• Tasks:
**a)** Reproduce the part of the garden journal entry starting at "I have a bunch" and ending at "thing winter exists?".
**b)** In the garden journal entry, how far apart are the seedling apples planted in the ground?

===== Passage for review

Oh right, I also need to put some mushrooms in my logs. Tonight is pottery, so this might be a late night, or an early morning tomorrow if I'm trying to avoid the sun.

The geese and especially ducks are growing super fast (the babies, I mean). It's unreal how much they eat, poop, and grow. The chicks in there are a little more civilized.

I had a tap installed in the south wall of my house when the plumber was here, and now I realize I have water there. I should* put a lean-to greenhouse against the south side of the house, where it will broil and be great for tomatoes and peppers, slightly insulate the water side of my foundation, etc. In the meantime I should put pots of tomatoes along that side, they'll be easy to water (before I had to wrap the hose around the house) and do well in the heat.

I have a bunch of my seedling apples in the ground, about 18" apart. Will be interesting to see what survives the winter. These are the edholm seedlings: "early OP", "Oct OP", "Wickson OP" and "red flesh OP". There's no real way of knowing what they crossed with, though there are a ton of interesting things on his land, and only Wickson is a reliably hardy parent. I figure I'll just replace any that die with new seedlings every year until I have no more gaps. But anyhow, that's why I thnk the 18" spacing for full-sized apple trees is ok.

My named apples planted in the orchard are doing well. All the crabapples are flowering.

I'd like to make a bunch of tags, one for each tree, out of clay. Just one more project, besides the poetry tumblers and the seed storage jars and the plates. Good thing winter exists?

==========
===== Given entries

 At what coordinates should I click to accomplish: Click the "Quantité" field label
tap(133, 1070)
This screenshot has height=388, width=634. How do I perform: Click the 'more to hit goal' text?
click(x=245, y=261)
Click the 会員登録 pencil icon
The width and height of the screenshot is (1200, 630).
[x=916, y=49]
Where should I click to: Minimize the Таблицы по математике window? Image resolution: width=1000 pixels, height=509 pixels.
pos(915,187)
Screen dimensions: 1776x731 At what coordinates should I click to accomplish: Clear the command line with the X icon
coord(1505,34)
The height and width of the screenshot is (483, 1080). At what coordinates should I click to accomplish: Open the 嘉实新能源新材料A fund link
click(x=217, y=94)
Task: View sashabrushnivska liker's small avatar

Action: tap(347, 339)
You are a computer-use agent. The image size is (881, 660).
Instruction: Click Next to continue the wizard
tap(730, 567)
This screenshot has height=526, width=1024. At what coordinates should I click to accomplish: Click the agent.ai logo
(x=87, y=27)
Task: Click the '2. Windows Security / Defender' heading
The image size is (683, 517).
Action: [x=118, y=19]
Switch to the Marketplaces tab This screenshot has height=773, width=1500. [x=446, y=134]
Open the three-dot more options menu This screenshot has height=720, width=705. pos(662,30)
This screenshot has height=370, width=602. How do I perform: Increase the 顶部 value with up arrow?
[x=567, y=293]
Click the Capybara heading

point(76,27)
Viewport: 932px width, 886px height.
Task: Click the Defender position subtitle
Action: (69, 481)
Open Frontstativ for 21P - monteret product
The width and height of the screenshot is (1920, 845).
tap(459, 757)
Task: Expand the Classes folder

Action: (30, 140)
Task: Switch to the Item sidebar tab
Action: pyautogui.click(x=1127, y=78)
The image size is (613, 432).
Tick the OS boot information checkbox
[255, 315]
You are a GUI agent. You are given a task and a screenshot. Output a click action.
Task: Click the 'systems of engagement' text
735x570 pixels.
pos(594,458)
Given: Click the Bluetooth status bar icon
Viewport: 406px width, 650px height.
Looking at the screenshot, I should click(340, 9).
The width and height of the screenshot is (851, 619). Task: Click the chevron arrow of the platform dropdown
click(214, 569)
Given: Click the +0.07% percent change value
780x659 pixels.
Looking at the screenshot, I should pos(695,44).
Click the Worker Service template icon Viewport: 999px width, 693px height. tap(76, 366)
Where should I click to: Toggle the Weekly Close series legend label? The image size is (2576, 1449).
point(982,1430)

==========

• Task-by-task outputs:
**a)**
I have a bunch of my seedling apples in the ground, about 18" apart. Will be interesting to see what survives the winter. These are the edholm seedlings: "early OP", "Oct OP", "Wickson OP" and "red flesh OP". There's no real way of knowing what they crossed with, though there are a ton of interesting things on his land, and only Wickson is a reliably hardy parent. I figure I'll just replace any that die with new seedlings every year until I have no more gaps. But anyhow, that's why I thnk the 18" spacing for full-sized apple trees is ok.

My named apples planted in the orchard are doing well. All the crabapples are flowering.

I'd like to make a bunch of tags, one for each tree, out of clay. Just one more project, besides the poetry tumblers and the seed storage jars and the plates. Good thing winter exists?

**b)** About 18 inches apart.